Dr Kane Race, a lecturer at the National Centre in HIV Social Research at the University of New South Wales, sees a direct link between the changing nature of HIV/ AIDS and the rise and fall of Mardi Gras.

You can see a drop-off from the parties from about 1997 I think, which corresponds fairly closely to the changing nature of the epidemic, Race says.

Part of the experience of the dance party in the context of AIDS was that it was sacred. The shift away from a sense of collective crisis to a more privatised, individual experience with AIDS -“ and the possibility of this being your last Mardi Gras to the possibility of living another 20 years -“ changes some of the ritualistic elements of Mardi Gras.

Race sees two other social factors which correspond with the decline of Mardi Gras in the late 90s. The first is the internet.

It has had a radical effect on how gay relations are practised, he says. It’s changed the ways people seek all sorts of connections, including sexual connections. Today the internet is a key sexual venue, and this could be creating a drop in attendance at other social and community venues.

The proliferation of gays in the media from the late 90s onwards also had an effect, according to Race.

Part of the pleasure of the Mardi Gras parade was about flaunting. It was about the movement from private to public. So when you have a bigger saturation of gay images in public it would make sense that the parade isn’t quite as exciting as it once was.

So is there still a gay community to speak of? Gary Dowsett, associate professor at the Australian Research Centre in Sex, Health and Society (ARCSHS) at La Trobe University, considers today’s gay community to be split into three separate generations: the pre-AIDS generation, the AIDS generation and the post-AIDS generation. And each generation wants different things.

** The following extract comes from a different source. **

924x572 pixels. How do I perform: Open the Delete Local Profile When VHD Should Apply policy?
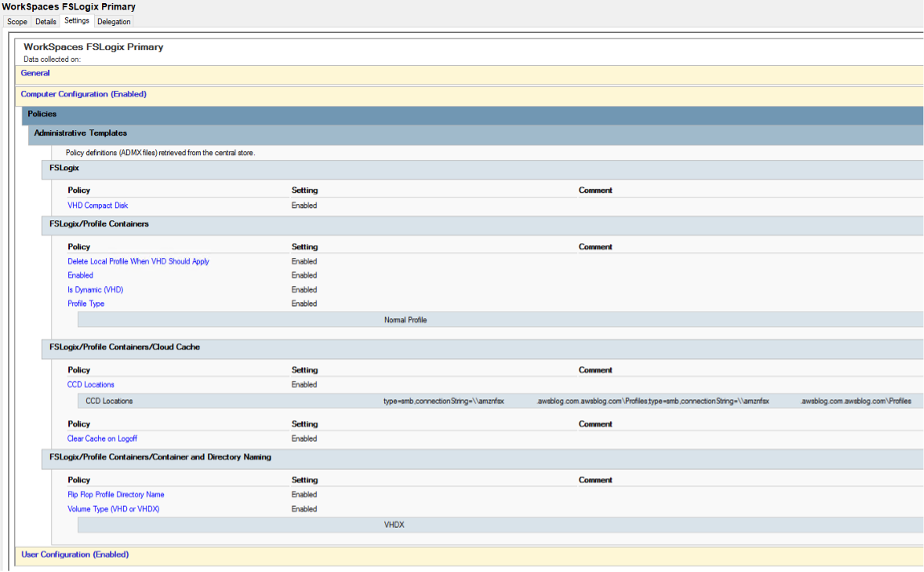[x=138, y=261]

These three generations of gay community have quite different value systems and knowledge systems and understandings of what sex is, what same-sex desire is, what homosexuality is, what gay is, and what you expect out of your life sexually, he says.

Educated about HIV/ AIDS from a young age, the post-AIDS generation was brought up at a time when the gay community seemed a lot bigger and stronger than it actually was, according to Dowsett, who was ACON’s vice-president in the early 90s.

The image of the gay community as a solid, contiguous form was given quite a deal of credibility by the struggle against HIV, and the struggle about the decriminalisation that occurred in this country at the same time, he says.

I think it was less solid than it looked. In the heyday of Mardi Gras there was enough gravitas in the centre of it because of AIDS, because of the struggle for law reform, because of the Oxford Street precinct around that time. I think Mardi Gras was there for a period of time to support these things, but it wasn’t sustainable.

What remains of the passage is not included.